The introduction to the Paper Bag and Recycling and Waste Reduction Resolution made a direct link to San Francisco’s legislation, stating: “San Francisco recently became the first municipality in the nation to join a global trend to ban the use of non-recyclable plastic bags in grocery chains and retail stores. The County of Los Angeles should take the next step and examine an even broader range of options to reduce the grocery sack solid-waste stream in our community.”
While San Francisco has a population of 700,000, what LAC does, which has 10 million constituents, including four million in the City of Los Angeles, could have a more significant impact on the nation.
American Recycler attempted to contact Steve Alexander, the executive director of the Association of Postconsumer Plastic Recyclers (APR), for his industry’s reaction to the growing strength of the ban movement.
However, in a March 7 letter to Mirkarimi, Alexander expressed his concerns about bio-degradable bags.

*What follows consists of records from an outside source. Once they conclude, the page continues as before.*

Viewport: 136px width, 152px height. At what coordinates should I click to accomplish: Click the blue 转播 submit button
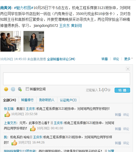[x=122, y=90]
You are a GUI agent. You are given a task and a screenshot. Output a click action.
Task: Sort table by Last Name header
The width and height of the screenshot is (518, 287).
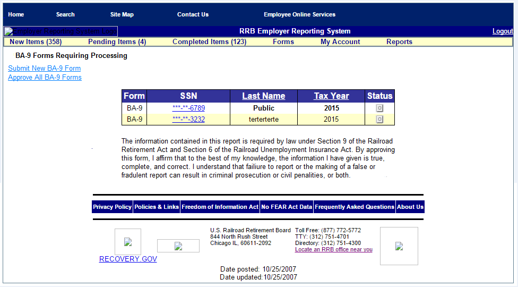264,96
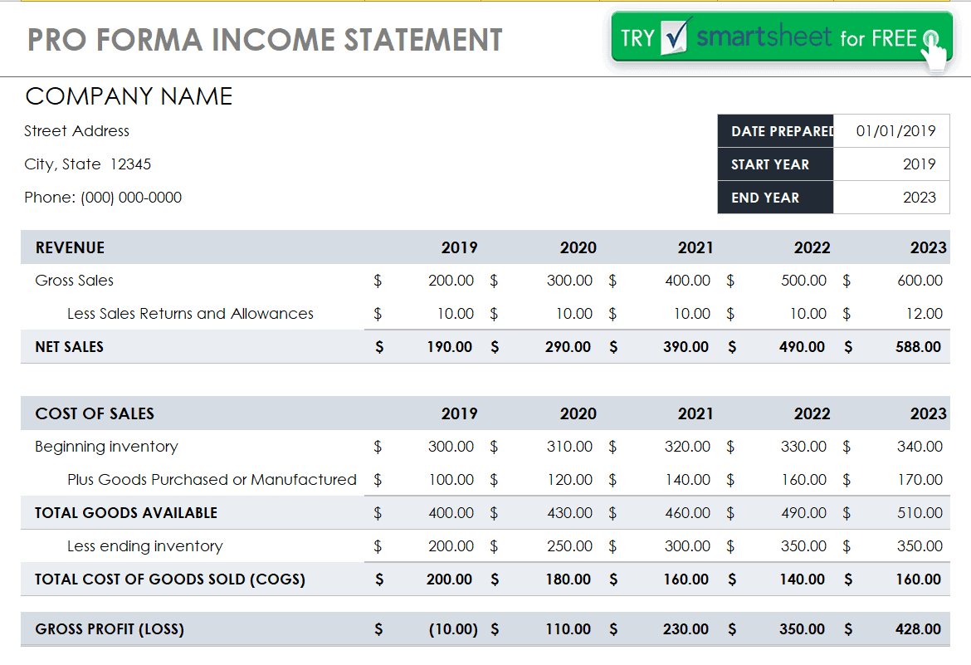
Task: Select 2020 Goods Purchased value 120.00
Action: point(569,480)
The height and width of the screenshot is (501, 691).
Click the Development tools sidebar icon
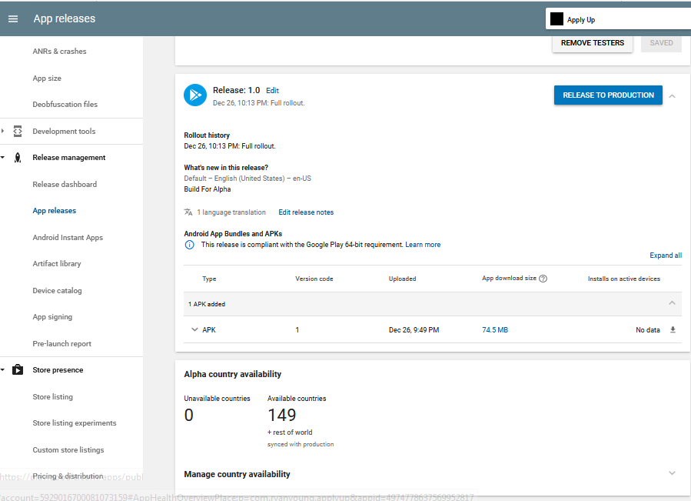[17, 131]
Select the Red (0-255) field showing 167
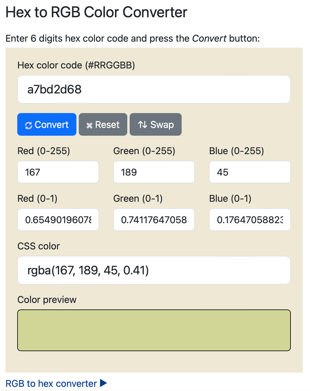311x391 pixels. click(x=58, y=172)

“The APR is an international trade association whose member companies acquire, reprocess and sell more than 90% of the postconsumer plastics that are recycled in North America,” he wrote. “We are the businesses that take collected material and turn it into plastic raw material for new products, ranging from carpet and strapping to new plastic bottles and composite alternative decking and railing products.
“San Francisco is considering legislation that would require grocery and retail bags to be manufactured in such a way as to render them biodegradable,” he wrote. “Although we believe that the intent of the legislation is admirable, we believe it will severely impact current recycling efforts and will be detrimental to the plastics recycling industry far beyond the city.”
Alexander says the process utilized to make a material bio-degradable creates a contaminant for most plastic bag recycling applications.
“Should the legislation be enacted,” he wrote, “it would have a general detrimental effect on the recycling of polyethylene. Due to the risk of biodegradable bags being transported into other communities and being supplied to other jurisdictions as a fact of economic life, plastic reclaimers will not be able to accept film material from the city and in regions beyond San Francisco. The altered bags will contaminate the recycling process. Any subsequent material produced using the bio-degradable supply will be deemed inferior and un-saleable. For these reasons, APR and its members oppose the legislation.
Alexander stressed that the APR strongly support efforts to encourage recycling of polyethylene bags.
“Numerous applications exist for the reused material,” he wrote. “Unfortunately, manufacturing bags to a standard of bio-degradability essentially renders the bags unrecyclable. Recycling reduces greenhouse gas emissions as the process generates little contribution and the action allows molecules to be reused without the burden of initial manufacture. Biodegradation prevents reuse at best and contributes additional greenhouse gas emissions at worst.”